Friday, March 2, 2018

We were discussing Signature verification methods. We reviewed the stages involved with Signature verification yesterday. We also enumerated the feature extraction techniques. Then we compared online and offline verification techniques.

One of the reasons offline image processing is preferred is that good image processing algorithms are often computationally expensive and require more time than say network roundtrip for packets. This makes it costly to include as an interactive web page analysis widget.  Time taken to execute image processing algorithms have taken even eight seconds. That is why image processing finds it difficult to keep up with the frame rate of a video. However, significant advances have been made that improve processing for streaming of images to be processed. For example, Active contour model can help track movement of object in images for a frame rate that matches the rate used for video. Signatures are considered a lot simpler to work with in image processing. They are generally small sized, binary color and easy to capture and process.  As long as the image processing can tell apart a real signature from forged specimens, an image processor can work in the backend for a signature pad widget in the front-end.

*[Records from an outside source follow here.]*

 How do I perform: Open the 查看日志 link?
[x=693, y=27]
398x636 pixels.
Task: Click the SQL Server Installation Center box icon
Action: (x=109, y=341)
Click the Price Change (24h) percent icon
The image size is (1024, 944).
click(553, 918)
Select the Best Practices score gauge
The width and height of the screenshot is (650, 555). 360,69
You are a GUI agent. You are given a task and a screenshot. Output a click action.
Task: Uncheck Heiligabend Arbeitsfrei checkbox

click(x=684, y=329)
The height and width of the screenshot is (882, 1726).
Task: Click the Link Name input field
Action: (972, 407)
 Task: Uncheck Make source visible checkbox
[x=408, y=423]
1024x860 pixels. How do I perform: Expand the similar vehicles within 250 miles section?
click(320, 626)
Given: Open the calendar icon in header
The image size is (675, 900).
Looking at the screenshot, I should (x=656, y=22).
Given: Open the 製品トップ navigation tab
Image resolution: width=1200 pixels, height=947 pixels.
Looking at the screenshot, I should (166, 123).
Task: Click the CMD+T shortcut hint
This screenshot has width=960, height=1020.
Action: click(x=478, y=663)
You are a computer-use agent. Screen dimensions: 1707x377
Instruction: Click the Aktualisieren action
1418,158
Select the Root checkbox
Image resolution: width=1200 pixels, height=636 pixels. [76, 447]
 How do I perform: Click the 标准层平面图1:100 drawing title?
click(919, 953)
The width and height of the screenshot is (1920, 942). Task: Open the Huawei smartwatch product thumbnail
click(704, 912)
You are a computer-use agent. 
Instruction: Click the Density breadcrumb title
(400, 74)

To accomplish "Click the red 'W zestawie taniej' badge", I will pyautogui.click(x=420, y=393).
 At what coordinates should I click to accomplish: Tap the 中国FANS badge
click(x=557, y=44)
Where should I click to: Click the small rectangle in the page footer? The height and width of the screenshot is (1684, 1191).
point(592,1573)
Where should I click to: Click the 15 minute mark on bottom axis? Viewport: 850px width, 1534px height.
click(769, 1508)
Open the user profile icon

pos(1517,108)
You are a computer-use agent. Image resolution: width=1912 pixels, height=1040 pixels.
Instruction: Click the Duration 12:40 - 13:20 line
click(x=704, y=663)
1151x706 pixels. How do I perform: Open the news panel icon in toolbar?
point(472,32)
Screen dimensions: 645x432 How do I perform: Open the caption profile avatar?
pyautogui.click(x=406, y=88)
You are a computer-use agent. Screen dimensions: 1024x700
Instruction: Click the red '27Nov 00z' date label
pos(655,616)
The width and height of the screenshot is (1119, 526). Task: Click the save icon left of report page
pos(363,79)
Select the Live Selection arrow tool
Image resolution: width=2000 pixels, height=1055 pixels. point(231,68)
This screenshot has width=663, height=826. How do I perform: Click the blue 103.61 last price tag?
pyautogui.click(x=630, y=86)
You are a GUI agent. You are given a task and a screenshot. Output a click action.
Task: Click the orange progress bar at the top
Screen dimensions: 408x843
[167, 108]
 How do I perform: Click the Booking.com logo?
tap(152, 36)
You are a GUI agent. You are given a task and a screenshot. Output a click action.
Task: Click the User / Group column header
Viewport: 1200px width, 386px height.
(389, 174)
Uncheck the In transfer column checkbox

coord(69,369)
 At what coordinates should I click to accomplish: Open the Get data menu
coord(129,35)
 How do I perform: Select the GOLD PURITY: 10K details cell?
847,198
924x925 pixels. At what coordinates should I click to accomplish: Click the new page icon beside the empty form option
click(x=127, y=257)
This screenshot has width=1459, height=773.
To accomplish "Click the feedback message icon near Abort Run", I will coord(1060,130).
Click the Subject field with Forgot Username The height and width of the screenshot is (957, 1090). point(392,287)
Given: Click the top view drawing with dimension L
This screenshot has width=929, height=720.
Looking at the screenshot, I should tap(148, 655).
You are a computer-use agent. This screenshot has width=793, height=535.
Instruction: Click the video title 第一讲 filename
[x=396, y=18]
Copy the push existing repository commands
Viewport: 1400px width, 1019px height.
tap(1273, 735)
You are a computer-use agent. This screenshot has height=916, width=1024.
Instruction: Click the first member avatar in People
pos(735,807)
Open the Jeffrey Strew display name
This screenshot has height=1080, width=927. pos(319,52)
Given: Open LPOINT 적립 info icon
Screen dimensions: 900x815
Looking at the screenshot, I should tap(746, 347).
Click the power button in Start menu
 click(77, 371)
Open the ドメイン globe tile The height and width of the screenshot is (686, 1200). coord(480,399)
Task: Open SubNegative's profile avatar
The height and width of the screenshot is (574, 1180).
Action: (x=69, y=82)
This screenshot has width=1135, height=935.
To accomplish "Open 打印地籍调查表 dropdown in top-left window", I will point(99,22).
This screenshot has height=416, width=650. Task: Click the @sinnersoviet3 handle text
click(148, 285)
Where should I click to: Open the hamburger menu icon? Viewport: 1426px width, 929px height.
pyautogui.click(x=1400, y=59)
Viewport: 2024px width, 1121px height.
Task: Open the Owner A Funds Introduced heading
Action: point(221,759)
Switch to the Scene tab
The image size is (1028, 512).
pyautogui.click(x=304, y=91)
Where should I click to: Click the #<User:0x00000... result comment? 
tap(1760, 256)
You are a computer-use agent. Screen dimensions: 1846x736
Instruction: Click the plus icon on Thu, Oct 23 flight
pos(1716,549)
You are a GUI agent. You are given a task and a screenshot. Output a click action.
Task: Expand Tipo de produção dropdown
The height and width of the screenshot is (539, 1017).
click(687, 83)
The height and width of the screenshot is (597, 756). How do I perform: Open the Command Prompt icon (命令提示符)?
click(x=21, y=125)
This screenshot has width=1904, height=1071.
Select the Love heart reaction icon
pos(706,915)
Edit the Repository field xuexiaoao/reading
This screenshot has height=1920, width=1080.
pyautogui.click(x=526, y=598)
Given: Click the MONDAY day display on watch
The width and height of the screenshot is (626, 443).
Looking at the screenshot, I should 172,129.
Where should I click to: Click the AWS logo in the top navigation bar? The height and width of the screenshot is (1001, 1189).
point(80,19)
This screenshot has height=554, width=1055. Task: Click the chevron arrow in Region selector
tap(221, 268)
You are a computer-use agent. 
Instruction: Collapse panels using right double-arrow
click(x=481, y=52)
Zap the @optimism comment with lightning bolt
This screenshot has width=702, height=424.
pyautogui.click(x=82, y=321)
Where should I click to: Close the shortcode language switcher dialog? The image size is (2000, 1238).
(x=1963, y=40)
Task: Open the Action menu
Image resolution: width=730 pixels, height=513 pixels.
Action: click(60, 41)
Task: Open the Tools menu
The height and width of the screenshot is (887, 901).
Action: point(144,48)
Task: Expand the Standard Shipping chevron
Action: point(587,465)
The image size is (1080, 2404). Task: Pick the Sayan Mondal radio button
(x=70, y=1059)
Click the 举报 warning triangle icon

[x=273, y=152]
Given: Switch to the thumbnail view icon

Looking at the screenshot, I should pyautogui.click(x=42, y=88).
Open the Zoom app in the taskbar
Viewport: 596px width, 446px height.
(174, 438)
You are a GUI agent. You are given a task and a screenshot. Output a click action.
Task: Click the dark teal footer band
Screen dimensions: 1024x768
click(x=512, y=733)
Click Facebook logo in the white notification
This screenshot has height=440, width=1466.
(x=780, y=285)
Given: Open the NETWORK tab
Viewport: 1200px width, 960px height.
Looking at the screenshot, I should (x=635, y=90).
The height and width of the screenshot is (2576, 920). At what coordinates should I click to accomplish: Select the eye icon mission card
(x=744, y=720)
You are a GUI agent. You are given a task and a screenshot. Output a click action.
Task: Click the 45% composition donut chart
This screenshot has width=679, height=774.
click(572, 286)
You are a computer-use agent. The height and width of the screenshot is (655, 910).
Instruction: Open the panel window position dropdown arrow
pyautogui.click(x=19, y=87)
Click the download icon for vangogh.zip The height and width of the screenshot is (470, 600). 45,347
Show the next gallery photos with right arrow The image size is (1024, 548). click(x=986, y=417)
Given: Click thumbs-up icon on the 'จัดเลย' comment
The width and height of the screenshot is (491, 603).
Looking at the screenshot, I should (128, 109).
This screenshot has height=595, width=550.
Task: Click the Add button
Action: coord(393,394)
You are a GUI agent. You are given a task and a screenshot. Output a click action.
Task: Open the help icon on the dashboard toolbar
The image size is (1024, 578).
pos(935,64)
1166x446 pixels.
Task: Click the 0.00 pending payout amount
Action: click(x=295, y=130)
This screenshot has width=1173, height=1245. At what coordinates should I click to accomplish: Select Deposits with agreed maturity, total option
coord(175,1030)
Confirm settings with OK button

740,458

We talked about the acceptance criteria for an image processing technique that is largely measured by the precision and recall. By training the processor on a signature dataset, these processors become highly effective in determining even forged from real specimens. Today we will take a closer look at how this verification is done. Since we read how classifiers work in text processing to convert the document into a vector space model and then classify the document based on euclidean distance between feature vectors, the signature verification should also be familiar. The features extracted from the image as described in the previous posts is transformed into the vector space and then compared with the master. If the euclidean distance is within tolerance threshold, the signature is accepted. Since the image processor is already trained and tested on a variety of images and measured with precision and recall, it is reliable to convert the given specimen into a representative feature vector. This concludes the signature verification technique.


#codingexercise

We were discussing combinations with duplicates and that too in a greedy manner. instead of enumerating combinations to the whole length, we can leverage stars and bars theorem to be more efficient. With this theorem, we already know the number of combinations that can exist with duplicates and therefore do not enumerate them but directly count them towards the goal such as the price of the accessories shopped. The theorem mentioned used a binomial coefficient.